Work required: Make an exact reproduction of all the data.
-----
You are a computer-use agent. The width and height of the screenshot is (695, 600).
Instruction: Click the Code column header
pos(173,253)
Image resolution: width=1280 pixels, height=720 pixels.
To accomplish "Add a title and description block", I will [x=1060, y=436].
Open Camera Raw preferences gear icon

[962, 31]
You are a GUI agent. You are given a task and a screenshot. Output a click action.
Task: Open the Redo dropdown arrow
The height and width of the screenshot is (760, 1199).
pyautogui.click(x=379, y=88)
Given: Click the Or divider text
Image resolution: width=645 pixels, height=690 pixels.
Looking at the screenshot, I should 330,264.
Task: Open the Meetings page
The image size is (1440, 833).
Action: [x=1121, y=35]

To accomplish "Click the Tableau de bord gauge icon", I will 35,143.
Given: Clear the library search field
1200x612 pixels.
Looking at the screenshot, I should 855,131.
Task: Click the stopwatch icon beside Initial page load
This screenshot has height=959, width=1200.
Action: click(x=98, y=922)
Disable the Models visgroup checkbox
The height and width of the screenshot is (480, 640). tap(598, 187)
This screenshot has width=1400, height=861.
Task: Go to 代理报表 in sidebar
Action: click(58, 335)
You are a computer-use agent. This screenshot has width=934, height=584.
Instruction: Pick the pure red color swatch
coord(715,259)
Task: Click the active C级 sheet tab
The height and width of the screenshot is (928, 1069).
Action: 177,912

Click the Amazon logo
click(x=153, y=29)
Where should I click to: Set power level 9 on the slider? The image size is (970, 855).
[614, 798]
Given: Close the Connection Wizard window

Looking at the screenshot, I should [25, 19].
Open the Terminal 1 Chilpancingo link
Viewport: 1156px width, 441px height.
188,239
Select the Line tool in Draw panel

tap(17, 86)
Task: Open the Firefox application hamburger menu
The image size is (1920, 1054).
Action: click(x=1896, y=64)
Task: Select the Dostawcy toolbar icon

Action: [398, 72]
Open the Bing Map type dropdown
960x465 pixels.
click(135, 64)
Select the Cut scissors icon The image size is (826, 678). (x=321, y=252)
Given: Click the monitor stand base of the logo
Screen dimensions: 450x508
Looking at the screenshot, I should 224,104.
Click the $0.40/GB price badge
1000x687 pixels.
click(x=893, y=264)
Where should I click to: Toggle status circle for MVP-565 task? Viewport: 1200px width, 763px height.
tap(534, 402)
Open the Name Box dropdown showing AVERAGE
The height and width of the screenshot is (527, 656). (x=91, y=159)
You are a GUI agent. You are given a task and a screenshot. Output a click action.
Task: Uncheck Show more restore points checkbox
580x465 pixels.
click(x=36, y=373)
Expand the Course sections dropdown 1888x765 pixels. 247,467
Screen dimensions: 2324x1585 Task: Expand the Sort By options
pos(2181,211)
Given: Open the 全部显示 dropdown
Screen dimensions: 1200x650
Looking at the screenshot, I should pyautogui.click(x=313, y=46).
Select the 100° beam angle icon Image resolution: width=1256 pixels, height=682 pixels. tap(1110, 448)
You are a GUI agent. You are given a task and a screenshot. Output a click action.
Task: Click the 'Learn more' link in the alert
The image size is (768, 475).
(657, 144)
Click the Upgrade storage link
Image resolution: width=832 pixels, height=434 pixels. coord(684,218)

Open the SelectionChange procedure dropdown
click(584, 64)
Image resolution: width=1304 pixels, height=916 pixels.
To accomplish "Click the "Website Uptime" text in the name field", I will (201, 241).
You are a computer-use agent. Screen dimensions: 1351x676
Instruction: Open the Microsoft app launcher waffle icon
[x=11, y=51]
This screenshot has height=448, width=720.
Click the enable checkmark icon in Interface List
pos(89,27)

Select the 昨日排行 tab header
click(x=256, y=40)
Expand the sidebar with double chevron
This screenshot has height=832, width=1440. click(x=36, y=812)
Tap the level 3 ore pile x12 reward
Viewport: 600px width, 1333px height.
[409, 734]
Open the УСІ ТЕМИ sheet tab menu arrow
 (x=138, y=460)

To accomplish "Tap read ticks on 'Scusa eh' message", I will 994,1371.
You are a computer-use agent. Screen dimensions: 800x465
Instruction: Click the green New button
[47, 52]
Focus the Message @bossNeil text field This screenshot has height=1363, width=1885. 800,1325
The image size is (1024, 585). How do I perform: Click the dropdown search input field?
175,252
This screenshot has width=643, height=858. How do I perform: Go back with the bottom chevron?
-----
Written solution:
You are a computer-use agent. The width and height of the screenshot is (695, 600).
Instruction: Click the Code column header
pos(173,253)
Image resolution: width=1280 pixels, height=720 pixels.
To accomplish "Add a title and description block", I will [x=1060, y=436].
Open Camera Raw preferences gear icon

[962, 31]
You are a GUI agent. You are given a task and a screenshot. Output a click action.
Task: Open the Redo dropdown arrow
The height and width of the screenshot is (760, 1199).
pyautogui.click(x=379, y=88)
Given: Click the Or divider text
Image resolution: width=645 pixels, height=690 pixels.
Looking at the screenshot, I should 330,264.
Task: Open the Meetings page
The image size is (1440, 833).
Action: [x=1121, y=35]

To accomplish "Click the Tableau de bord gauge icon", I will 35,143.
Given: Clear the library search field
1200x612 pixels.
Looking at the screenshot, I should 855,131.
Task: Click the stopwatch icon beside Initial page load
This screenshot has height=959, width=1200.
Action: click(x=98, y=922)
Disable the Models visgroup checkbox
The height and width of the screenshot is (480, 640). tap(598, 187)
This screenshot has width=1400, height=861.
Task: Go to 代理报表 in sidebar
Action: click(58, 335)
You are a computer-use agent. This screenshot has width=934, height=584.
Instruction: Pick the pure red color swatch
coord(715,259)
Task: Click the active C级 sheet tab
The height and width of the screenshot is (928, 1069).
Action: 177,912

Click the Amazon logo
click(x=153, y=29)
Where should I click to: Set power level 9 on the slider? The image size is (970, 855).
[614, 798]
Given: Close the Connection Wizard window

Looking at the screenshot, I should [25, 19].
Open the Terminal 1 Chilpancingo link
Viewport: 1156px width, 441px height.
188,239
Select the Line tool in Draw panel

tap(17, 86)
Task: Open the Firefox application hamburger menu
The image size is (1920, 1054).
Action: click(x=1896, y=64)
Task: Select the Dostawcy toolbar icon

Action: [398, 72]
Open the Bing Map type dropdown
960x465 pixels.
click(135, 64)
Select the Cut scissors icon The image size is (826, 678). (x=321, y=252)
Given: Click the monitor stand base of the logo
Screen dimensions: 450x508
Looking at the screenshot, I should 224,104.
Click the $0.40/GB price badge
1000x687 pixels.
click(x=893, y=264)
Where should I click to: Toggle status circle for MVP-565 task? Viewport: 1200px width, 763px height.
tap(534, 402)
Open the Name Box dropdown showing AVERAGE
The height and width of the screenshot is (527, 656). (x=91, y=159)
You are a GUI agent. You are given a task and a screenshot. Output a click action.
Task: Uncheck Show more restore points checkbox
580x465 pixels.
click(x=36, y=373)
Expand the Course sections dropdown 1888x765 pixels. 247,467
Screen dimensions: 2324x1585 Task: Expand the Sort By options
pos(2181,211)
Given: Open the 全部显示 dropdown
Screen dimensions: 1200x650
Looking at the screenshot, I should pyautogui.click(x=313, y=46).
Select the 100° beam angle icon Image resolution: width=1256 pixels, height=682 pixels. tap(1110, 448)
You are a GUI agent. You are given a task and a screenshot. Output a click action.
Task: Click the 'Learn more' link in the alert
The image size is (768, 475).
(657, 144)
Click the Upgrade storage link
Image resolution: width=832 pixels, height=434 pixels. coord(684,218)

Open the SelectionChange procedure dropdown
click(584, 64)
Image resolution: width=1304 pixels, height=916 pixels.
To accomplish "Click the "Website Uptime" text in the name field", I will (201, 241).
You are a computer-use agent. Screen dimensions: 1351x676
Instruction: Open the Microsoft app launcher waffle icon
[x=11, y=51]
This screenshot has height=448, width=720.
Click the enable checkmark icon in Interface List
pos(89,27)

Select the 昨日排行 tab header
click(x=256, y=40)
Expand the sidebar with double chevron
This screenshot has height=832, width=1440. click(x=36, y=812)
Tap the level 3 ore pile x12 reward
Viewport: 600px width, 1333px height.
[409, 734]
Open the УСІ ТЕМИ sheet tab menu arrow
 (x=138, y=460)

To accomplish "Tap read ticks on 'Scusa eh' message", I will 994,1371.
You are a computer-use agent. Screen dimensions: 800x465
Instruction: Click the green New button
[47, 52]
Focus the Message @bossNeil text field This screenshot has height=1363, width=1885. 800,1325
The image size is (1024, 585). How do I perform: Click the dropdown search input field?
175,252
This screenshot has width=643, height=858. How do I perform: Go back with the bottom chevron?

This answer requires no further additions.